▶ Work to complete:
Find the line containing "Task: Sort by the Date column header", then print it and each following line through the end of the records, exactly and with nothing added; leave out any pictures.

▶ Extracted records:
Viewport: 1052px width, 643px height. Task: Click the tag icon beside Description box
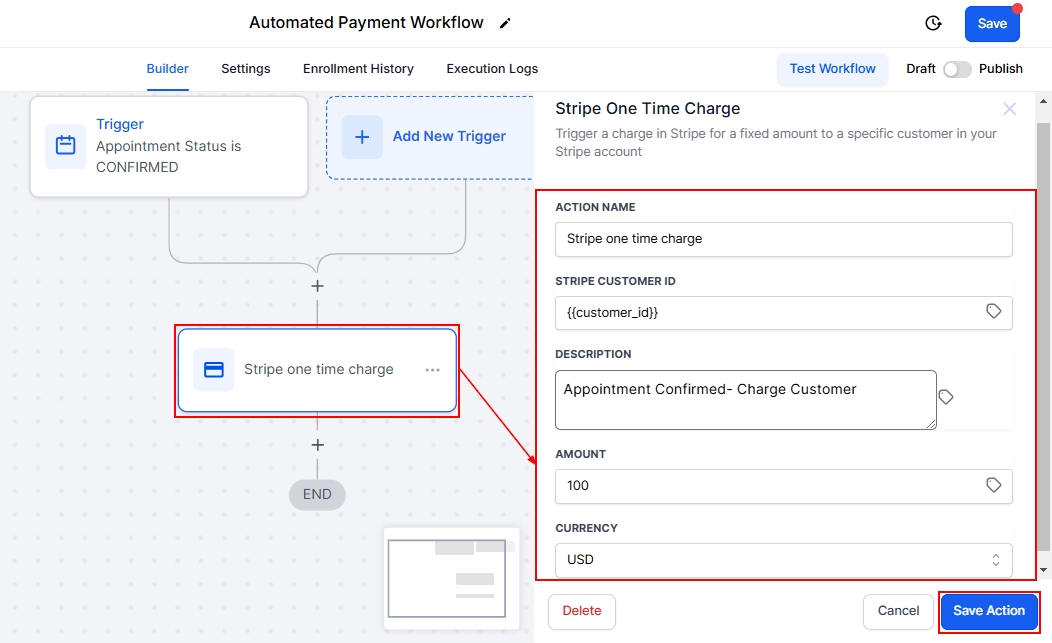click(946, 397)
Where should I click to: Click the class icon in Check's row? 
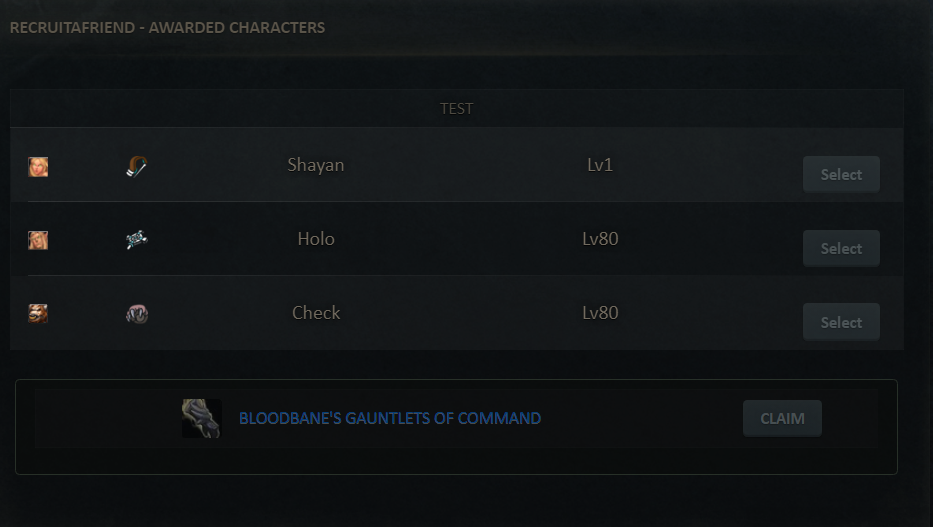(137, 313)
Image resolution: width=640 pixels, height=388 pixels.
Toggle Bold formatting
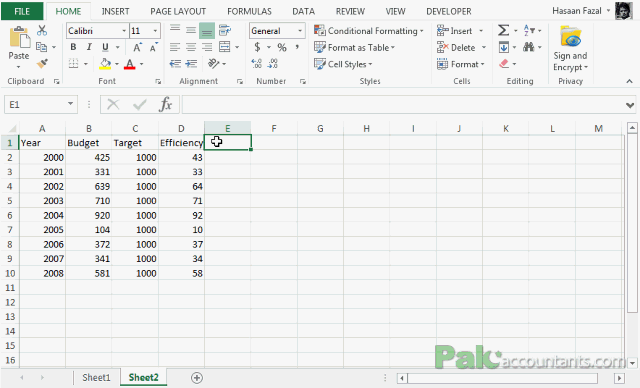[x=73, y=47]
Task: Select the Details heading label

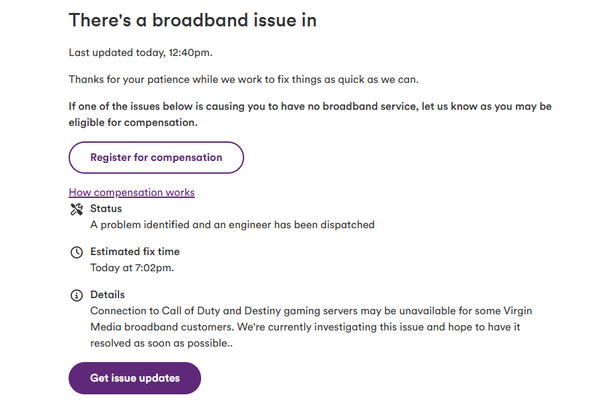Action: [x=108, y=295]
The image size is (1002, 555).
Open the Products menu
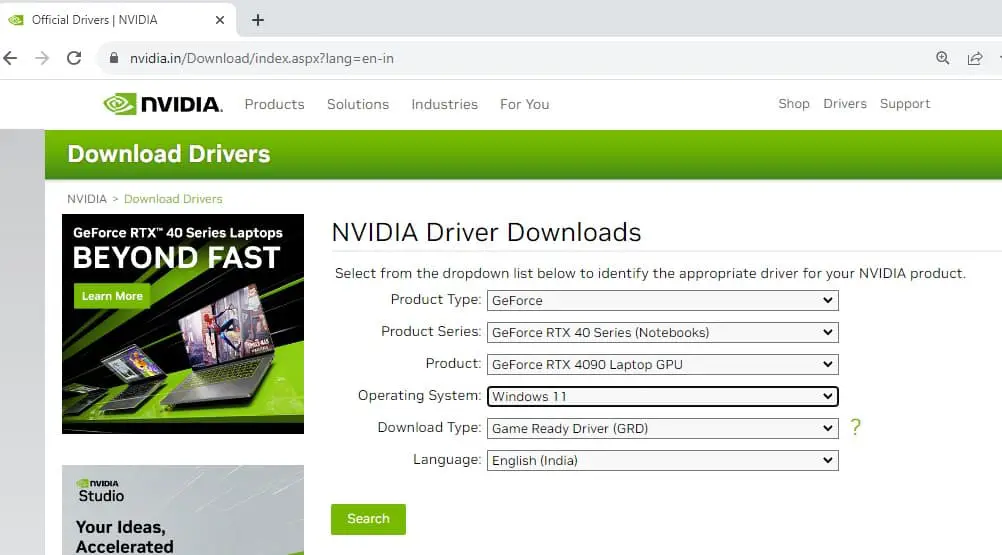click(274, 104)
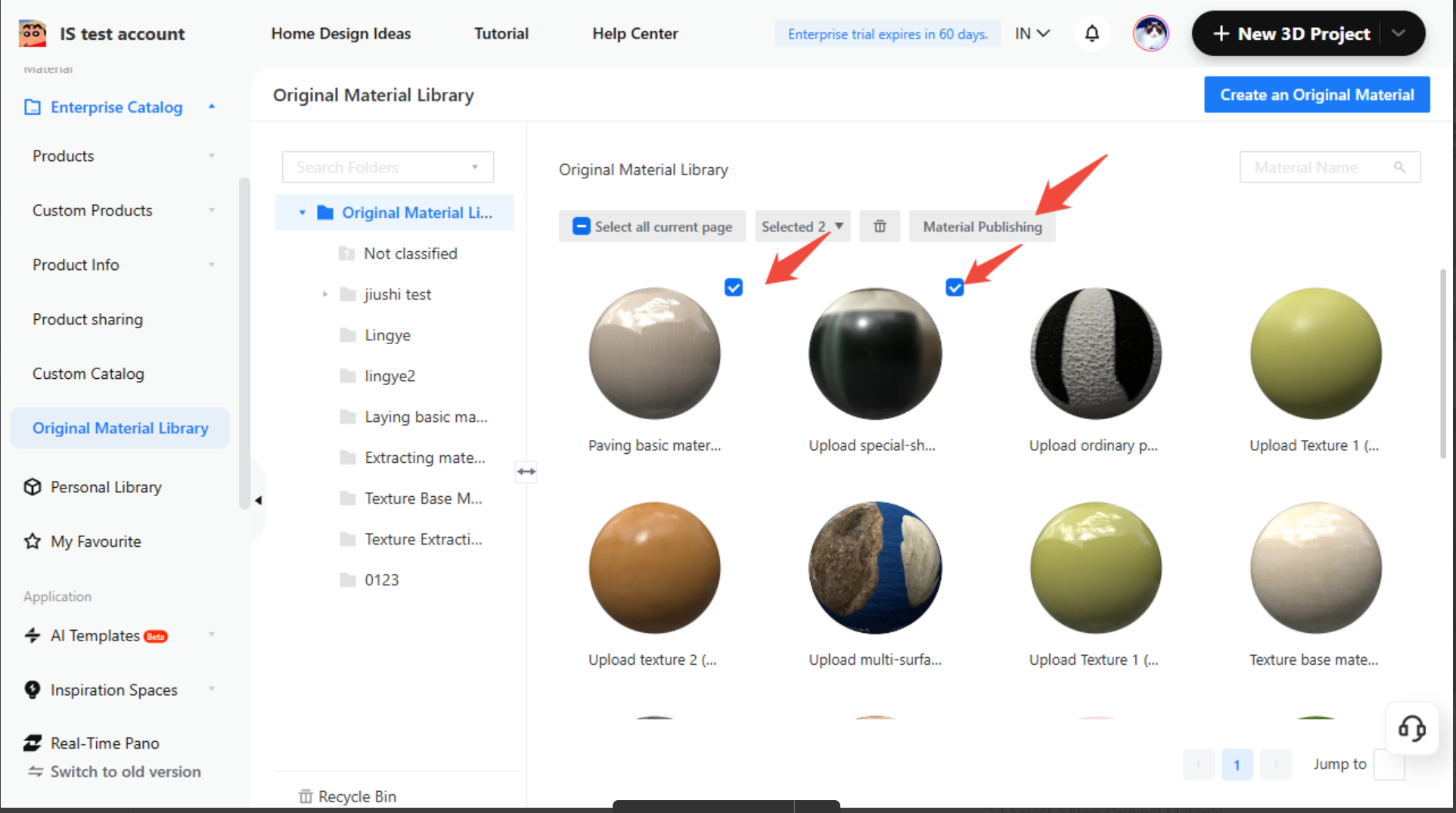Screen dimensions: 1456x813
Task: Click the Material Publishing button
Action: (x=982, y=226)
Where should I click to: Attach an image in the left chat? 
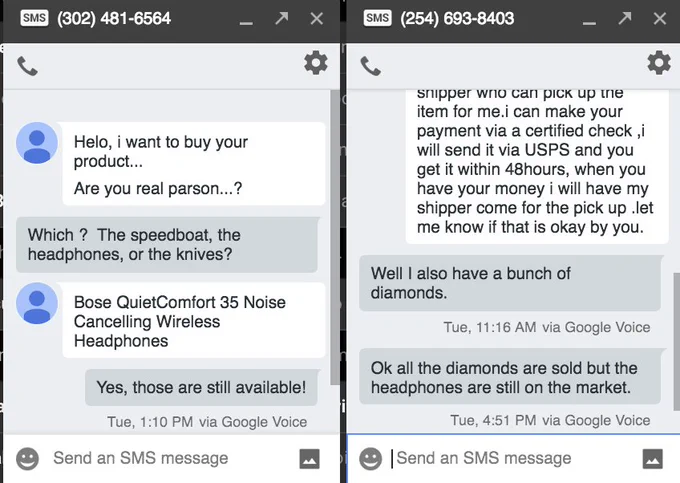310,459
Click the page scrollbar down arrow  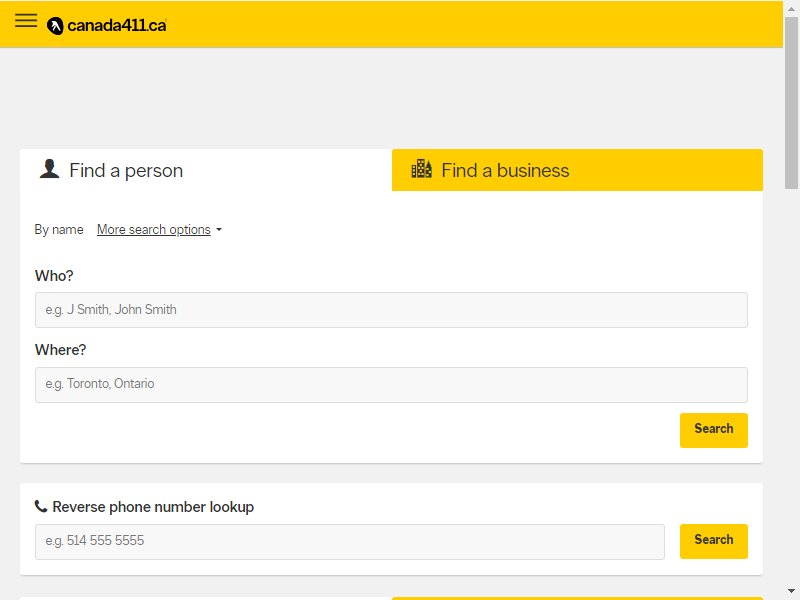click(x=791, y=591)
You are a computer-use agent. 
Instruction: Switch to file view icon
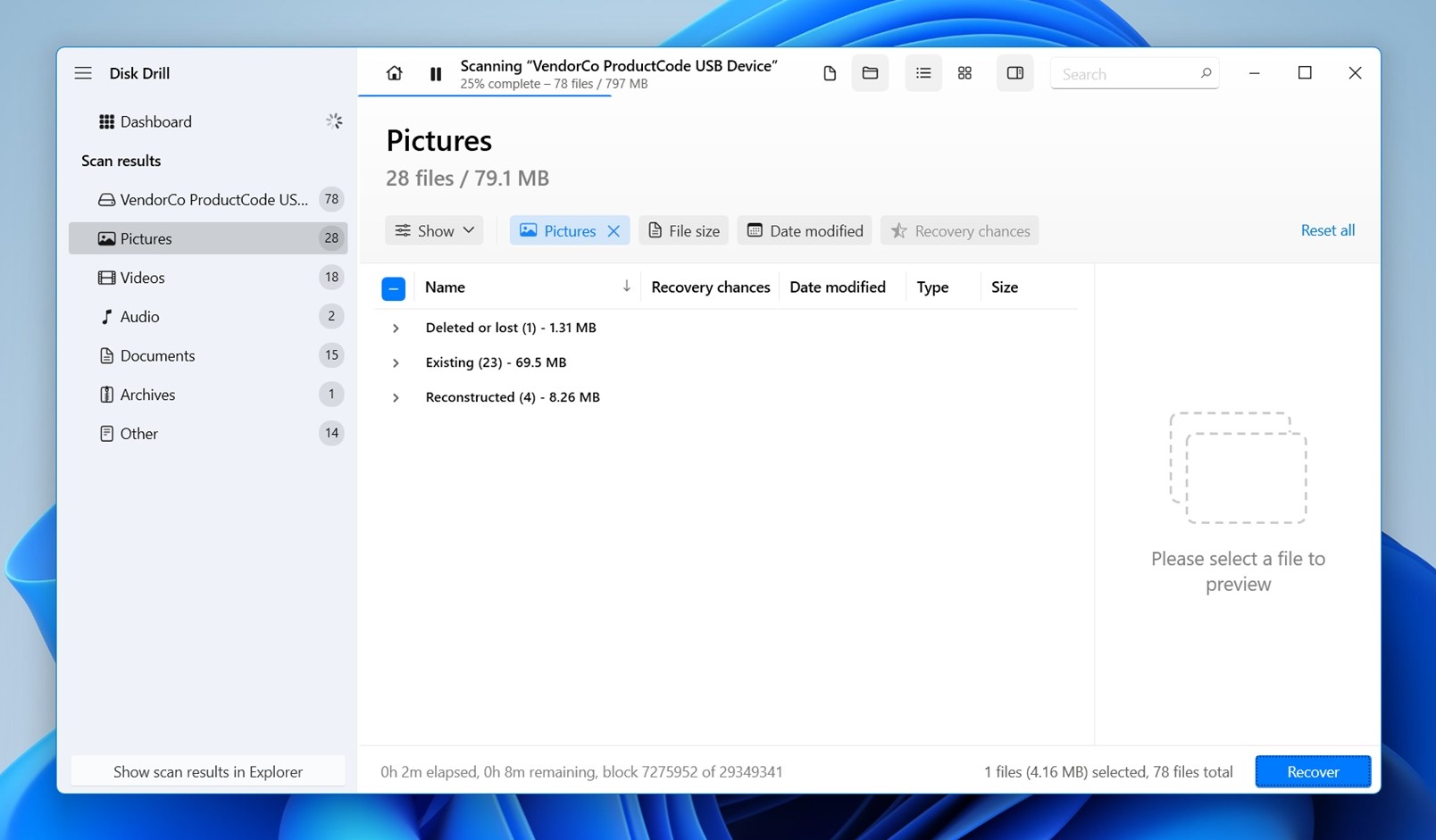point(830,73)
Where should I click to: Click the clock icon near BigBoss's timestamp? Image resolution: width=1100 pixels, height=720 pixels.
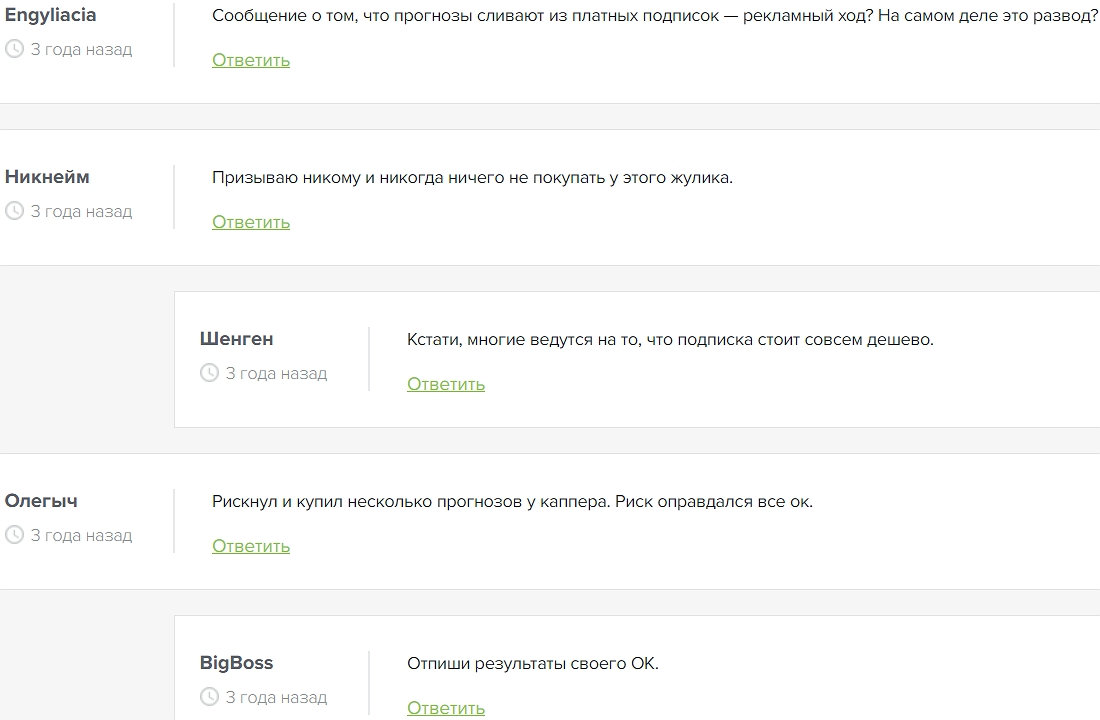[x=209, y=697]
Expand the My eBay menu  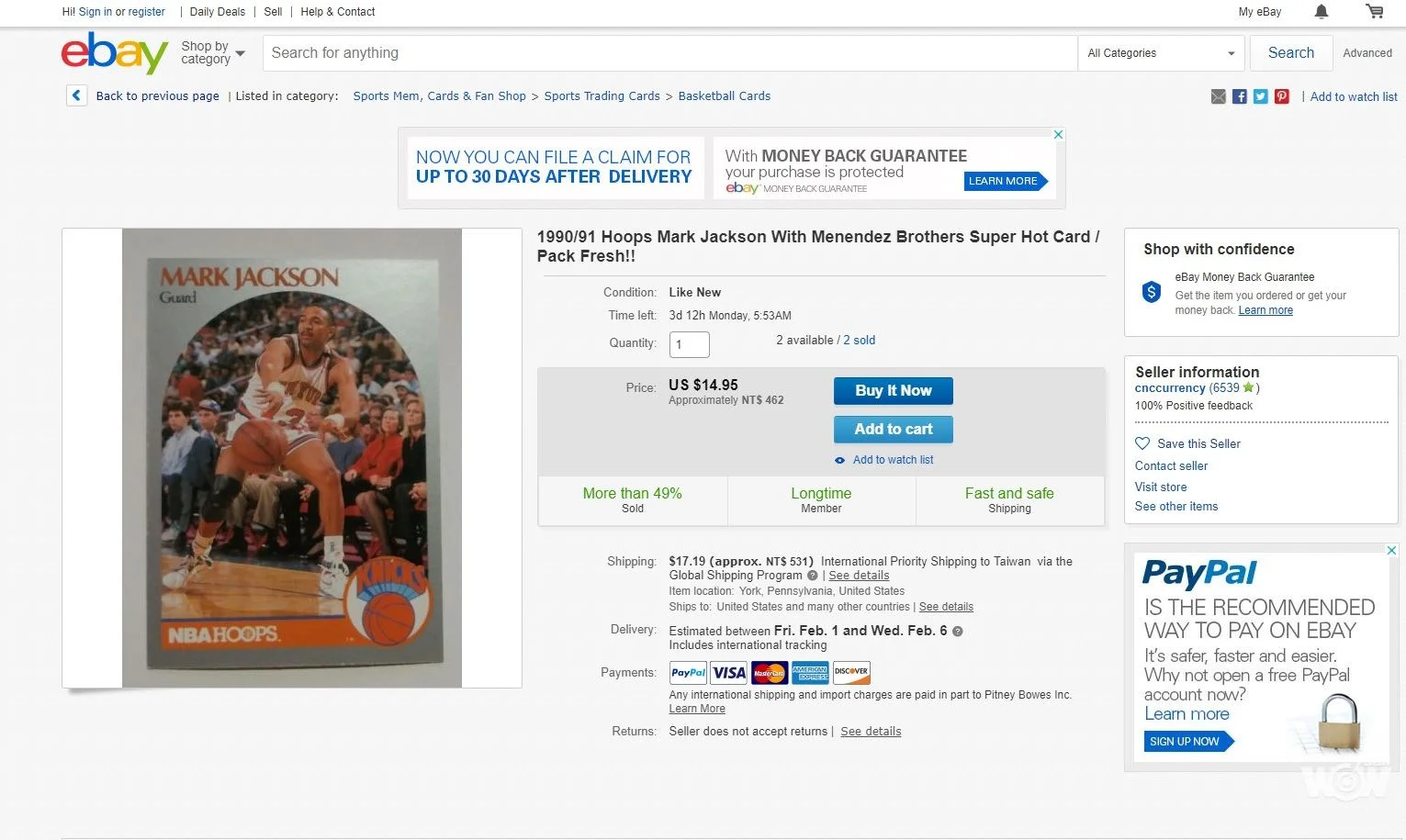click(1260, 12)
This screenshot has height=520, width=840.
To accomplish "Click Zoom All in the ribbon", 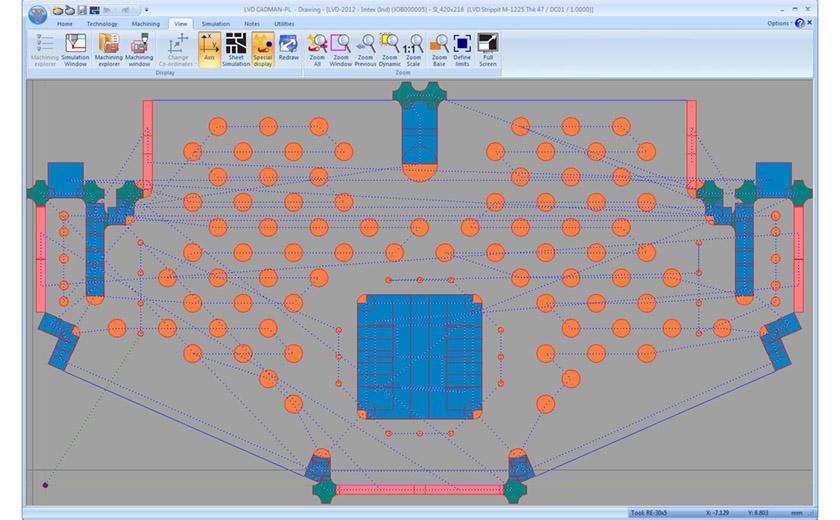I will tap(318, 49).
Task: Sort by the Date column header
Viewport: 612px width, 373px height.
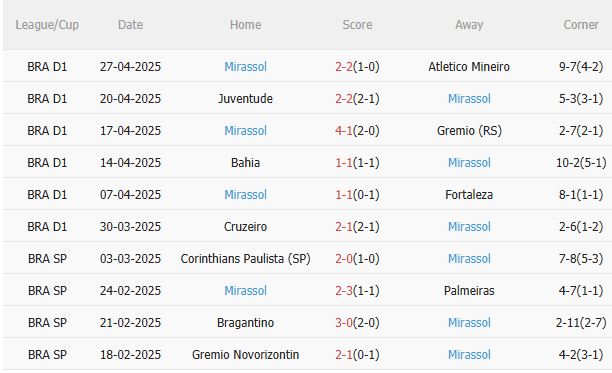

▶ Your solution:
Task: Sort by the Date column header
Viewport: 612px width, 373px height.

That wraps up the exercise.